Extract surrounding words close to a tag

Hi!

I have tagged my dataset based on a pre-defined dictionary. Now I would like to extract all surrounding words (+/- 5) around each tag. I have tried to do so with the Term Neighborhood Extractor, yet this node does this for every word and not only for the ones that are tagged. Technically I could use a row filter after the Term Neighborhood node, but this will require a lot of computational power since my data set is very large.

So here is an example:

“I’ve been a customer[Tag] at this shop[Tag] for about three years now. Even though I currently live in Los Angeles[Tag], I find myself visiting the shop[Tag] at least once a month.”
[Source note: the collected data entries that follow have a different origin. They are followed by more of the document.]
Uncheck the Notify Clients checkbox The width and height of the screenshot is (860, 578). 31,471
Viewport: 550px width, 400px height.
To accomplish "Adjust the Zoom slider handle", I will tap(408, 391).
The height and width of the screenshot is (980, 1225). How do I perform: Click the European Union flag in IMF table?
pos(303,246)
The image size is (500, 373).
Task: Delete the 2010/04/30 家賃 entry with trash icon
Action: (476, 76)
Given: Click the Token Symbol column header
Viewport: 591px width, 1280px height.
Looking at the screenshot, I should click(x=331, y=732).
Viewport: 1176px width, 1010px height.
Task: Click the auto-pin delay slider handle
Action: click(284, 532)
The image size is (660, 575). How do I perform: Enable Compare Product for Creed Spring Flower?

For each word that has a [Tag], I’d like to extract the sorrounding words (+/- 5), plus the tagged word itself.

Hope someone can help!

Hello @annikawagner,

I do not think it is possible to get the neighbours of selected words using the term neighbourhood extractor. Since you’re dealing with a large dataset here are a couple of approaches that might help:

  1. Parallel Processing: To handle large datasets more efficiently, consider splitting your text into chunks and running the extraction process in parallel. This can help speed up processing by leveraging multiple CPU cores. You can find more information on how to set up parallel processing in KNIME here.

  2. Regex Extraction: For extracting specific contexts around your tagged words, you can use regular expressions. You can get details on how to use regex in KNIME with an example here.

I hope this helps.

Best,
Keerthan

2 Likes

Hi Keerthan,

thank you very much for your response!

I will have a closer look at both your suggestions and try them out.

Best,
Annika